Please paste code between code tags. Click # icon on toolbar to add the tags.


----------



## Macropod (Dec 26, 2018)

*Re: Command DoS Not Working (Excel VBA macro)- help please, hopefuly an easy fix?*



dwilson38550m said:


> I have a macro programme that runs from Excel - the CMDTEST macro opens the command prompt and downloads various invoices and saves these to a dedicated folder    P:\gla-files\Accounting Folder - Finance Team\1.Credit Control\USA\Debtors Falling Overdue\Summary Overdues Generated  This has always worked in the past but for some reason it no longer opens the CMD prompt.

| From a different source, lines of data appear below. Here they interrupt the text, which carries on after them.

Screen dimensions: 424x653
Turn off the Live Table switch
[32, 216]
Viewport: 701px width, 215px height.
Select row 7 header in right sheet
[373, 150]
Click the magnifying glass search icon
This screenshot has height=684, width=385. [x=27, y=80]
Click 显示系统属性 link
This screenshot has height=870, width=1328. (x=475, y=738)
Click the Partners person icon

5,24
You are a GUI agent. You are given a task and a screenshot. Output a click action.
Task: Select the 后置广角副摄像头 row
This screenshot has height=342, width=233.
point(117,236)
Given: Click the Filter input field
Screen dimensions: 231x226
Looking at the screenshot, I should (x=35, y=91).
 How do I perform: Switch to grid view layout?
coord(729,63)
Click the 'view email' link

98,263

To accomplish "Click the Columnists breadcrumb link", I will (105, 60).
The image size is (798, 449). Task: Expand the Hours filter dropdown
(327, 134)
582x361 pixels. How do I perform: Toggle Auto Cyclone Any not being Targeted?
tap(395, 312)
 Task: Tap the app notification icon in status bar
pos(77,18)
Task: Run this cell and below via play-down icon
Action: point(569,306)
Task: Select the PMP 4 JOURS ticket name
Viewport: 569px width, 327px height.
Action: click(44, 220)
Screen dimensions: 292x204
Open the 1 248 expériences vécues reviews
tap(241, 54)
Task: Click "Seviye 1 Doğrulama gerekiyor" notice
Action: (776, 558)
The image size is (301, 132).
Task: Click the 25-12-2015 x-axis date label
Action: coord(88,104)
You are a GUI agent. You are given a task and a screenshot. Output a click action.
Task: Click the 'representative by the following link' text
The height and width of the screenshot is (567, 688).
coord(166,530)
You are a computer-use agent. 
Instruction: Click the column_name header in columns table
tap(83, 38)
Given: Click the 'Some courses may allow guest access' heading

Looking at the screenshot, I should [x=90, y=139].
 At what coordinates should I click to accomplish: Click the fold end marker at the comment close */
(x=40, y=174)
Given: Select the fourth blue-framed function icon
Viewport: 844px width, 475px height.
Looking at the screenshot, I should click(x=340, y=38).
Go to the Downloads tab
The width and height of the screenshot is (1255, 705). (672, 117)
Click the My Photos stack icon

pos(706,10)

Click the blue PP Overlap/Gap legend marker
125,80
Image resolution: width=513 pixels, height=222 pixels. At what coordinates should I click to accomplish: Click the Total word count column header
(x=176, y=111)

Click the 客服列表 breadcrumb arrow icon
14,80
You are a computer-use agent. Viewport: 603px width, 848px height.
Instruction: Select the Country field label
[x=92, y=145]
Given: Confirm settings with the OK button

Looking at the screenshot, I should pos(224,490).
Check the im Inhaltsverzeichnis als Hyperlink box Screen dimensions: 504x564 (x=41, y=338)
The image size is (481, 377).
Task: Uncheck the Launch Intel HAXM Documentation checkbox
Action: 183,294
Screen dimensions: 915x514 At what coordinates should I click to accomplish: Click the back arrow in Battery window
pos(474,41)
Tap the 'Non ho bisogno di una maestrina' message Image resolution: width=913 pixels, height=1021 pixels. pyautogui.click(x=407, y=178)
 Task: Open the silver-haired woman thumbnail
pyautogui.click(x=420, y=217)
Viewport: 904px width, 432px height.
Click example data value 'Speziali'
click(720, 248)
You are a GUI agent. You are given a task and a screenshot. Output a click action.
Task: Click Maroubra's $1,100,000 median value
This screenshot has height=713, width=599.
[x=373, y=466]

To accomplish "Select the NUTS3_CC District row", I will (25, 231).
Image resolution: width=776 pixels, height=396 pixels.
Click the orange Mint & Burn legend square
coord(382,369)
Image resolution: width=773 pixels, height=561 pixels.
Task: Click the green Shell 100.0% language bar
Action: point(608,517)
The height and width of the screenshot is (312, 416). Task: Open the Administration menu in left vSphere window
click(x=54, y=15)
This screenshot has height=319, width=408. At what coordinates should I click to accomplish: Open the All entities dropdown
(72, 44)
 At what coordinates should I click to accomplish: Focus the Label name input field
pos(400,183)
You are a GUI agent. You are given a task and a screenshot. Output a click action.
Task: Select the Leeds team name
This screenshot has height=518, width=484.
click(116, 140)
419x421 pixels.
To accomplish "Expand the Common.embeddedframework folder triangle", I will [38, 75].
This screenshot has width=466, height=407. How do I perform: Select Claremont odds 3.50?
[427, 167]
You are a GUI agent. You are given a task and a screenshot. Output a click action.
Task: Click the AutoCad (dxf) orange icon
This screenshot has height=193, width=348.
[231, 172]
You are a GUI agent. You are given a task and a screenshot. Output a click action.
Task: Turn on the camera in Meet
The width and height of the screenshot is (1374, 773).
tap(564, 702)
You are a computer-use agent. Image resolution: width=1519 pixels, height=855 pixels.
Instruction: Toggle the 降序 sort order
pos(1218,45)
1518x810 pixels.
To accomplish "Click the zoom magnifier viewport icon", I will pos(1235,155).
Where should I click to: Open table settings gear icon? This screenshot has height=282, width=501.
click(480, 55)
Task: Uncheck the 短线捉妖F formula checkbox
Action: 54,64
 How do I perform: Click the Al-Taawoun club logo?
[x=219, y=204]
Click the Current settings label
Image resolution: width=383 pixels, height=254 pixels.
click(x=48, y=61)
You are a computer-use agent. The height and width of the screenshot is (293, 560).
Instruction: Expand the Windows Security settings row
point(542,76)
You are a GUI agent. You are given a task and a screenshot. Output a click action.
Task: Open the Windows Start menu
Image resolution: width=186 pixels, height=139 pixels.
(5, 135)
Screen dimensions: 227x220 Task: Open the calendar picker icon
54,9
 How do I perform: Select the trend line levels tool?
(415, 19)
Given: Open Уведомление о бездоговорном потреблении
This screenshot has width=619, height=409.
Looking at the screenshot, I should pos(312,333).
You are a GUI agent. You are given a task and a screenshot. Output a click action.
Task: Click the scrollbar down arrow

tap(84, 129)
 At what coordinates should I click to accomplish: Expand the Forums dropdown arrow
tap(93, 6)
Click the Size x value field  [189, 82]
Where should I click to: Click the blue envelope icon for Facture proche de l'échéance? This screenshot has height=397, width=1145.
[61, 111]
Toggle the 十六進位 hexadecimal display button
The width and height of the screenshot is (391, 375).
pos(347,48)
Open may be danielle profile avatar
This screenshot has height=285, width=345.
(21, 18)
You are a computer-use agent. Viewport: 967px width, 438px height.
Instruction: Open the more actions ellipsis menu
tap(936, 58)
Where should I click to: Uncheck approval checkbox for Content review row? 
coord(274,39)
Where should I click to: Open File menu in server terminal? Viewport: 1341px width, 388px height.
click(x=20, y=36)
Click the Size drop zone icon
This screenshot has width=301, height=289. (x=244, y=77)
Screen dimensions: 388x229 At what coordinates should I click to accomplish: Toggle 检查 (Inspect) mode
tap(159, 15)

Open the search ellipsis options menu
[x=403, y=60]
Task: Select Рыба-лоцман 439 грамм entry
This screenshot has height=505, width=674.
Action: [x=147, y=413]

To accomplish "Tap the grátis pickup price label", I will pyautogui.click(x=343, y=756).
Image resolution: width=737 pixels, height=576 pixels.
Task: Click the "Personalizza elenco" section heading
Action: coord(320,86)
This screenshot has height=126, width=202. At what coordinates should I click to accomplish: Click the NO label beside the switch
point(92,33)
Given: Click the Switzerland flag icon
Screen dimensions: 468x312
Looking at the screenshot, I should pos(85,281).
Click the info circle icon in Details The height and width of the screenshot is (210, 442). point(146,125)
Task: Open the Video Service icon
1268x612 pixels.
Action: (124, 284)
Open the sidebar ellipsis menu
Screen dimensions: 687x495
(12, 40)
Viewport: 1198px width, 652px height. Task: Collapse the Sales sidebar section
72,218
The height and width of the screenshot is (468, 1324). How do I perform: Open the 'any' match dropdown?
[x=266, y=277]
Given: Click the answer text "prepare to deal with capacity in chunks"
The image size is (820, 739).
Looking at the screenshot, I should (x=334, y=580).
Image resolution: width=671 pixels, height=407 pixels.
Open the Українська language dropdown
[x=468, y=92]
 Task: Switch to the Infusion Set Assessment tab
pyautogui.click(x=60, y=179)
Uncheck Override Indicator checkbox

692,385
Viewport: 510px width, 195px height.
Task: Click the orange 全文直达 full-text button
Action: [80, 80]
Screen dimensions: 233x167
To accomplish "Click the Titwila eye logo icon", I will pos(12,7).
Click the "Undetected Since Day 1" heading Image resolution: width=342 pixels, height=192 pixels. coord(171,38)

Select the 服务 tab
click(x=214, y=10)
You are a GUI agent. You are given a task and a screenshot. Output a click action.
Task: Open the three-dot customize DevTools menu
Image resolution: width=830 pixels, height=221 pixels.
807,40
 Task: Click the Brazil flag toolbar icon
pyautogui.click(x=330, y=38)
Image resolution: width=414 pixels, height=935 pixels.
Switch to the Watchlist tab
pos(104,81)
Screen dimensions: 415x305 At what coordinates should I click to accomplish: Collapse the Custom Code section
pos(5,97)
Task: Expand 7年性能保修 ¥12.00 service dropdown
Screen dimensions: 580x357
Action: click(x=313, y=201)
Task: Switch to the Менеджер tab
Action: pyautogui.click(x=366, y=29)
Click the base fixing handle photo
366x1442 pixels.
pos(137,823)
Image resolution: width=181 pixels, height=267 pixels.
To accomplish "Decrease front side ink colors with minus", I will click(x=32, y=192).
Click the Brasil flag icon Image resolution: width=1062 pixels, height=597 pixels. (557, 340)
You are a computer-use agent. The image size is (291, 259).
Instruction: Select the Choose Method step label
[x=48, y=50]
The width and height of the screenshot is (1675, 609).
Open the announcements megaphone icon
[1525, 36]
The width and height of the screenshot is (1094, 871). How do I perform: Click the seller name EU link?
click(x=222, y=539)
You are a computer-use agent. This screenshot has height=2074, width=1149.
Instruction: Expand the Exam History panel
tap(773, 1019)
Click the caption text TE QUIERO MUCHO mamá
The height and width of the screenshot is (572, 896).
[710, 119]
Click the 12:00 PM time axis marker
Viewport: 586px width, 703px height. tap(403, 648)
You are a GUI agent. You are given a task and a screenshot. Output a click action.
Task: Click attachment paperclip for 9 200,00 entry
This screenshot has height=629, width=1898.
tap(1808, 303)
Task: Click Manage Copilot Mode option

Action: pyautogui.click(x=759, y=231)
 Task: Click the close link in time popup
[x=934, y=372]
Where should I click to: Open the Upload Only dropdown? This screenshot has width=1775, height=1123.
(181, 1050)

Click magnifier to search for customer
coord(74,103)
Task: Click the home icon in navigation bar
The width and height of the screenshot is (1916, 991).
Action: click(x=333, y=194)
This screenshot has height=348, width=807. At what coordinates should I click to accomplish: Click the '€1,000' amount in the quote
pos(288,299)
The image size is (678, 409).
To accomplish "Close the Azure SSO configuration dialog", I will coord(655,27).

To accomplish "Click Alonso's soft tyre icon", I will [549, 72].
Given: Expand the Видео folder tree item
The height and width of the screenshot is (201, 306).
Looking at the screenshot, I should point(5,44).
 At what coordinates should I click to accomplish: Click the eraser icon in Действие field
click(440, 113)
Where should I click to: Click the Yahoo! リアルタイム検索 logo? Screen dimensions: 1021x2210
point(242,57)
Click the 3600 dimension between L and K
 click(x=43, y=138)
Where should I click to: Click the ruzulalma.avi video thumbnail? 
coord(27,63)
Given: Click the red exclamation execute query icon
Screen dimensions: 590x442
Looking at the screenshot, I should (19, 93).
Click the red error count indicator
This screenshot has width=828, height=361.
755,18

Why are you running a separate command process for this when it could all be done with VBA within Excel?


----------



## dwilson38550m (Dec 27, 2018)

*Re: Command DoS Not Working (Excel VBA macro)- help please, hopefuly an easy fix?*

Hi,

The VBA in Excel opens up CMD and run a sequence of operations to download invoices.


----------



## dwilson38550m (Dec 27, 2018)

*Re: Command DoS Not Working (Excel VBA macro)- help please, hopefuly an easy fix?*

Hi I tried this but no luck. I will try a couple of other ways...maybe opening up a .bat is not the best way to do it...it can't even open up cmd     effectively I just need excel can to open cmd copy a list of invoices I need downloaded a3:a200 and save these to a specific directory.


----------



## Kenneth Hobson (Dec 27, 2018)

*Re: Command DoS Not Working (Excel VBA macro)- help please, hopefuly an easy fix?*

Give an example with obfuscated paths if needed.  Either an API or Workbooks(path).SaveAs method might be a better route.


----------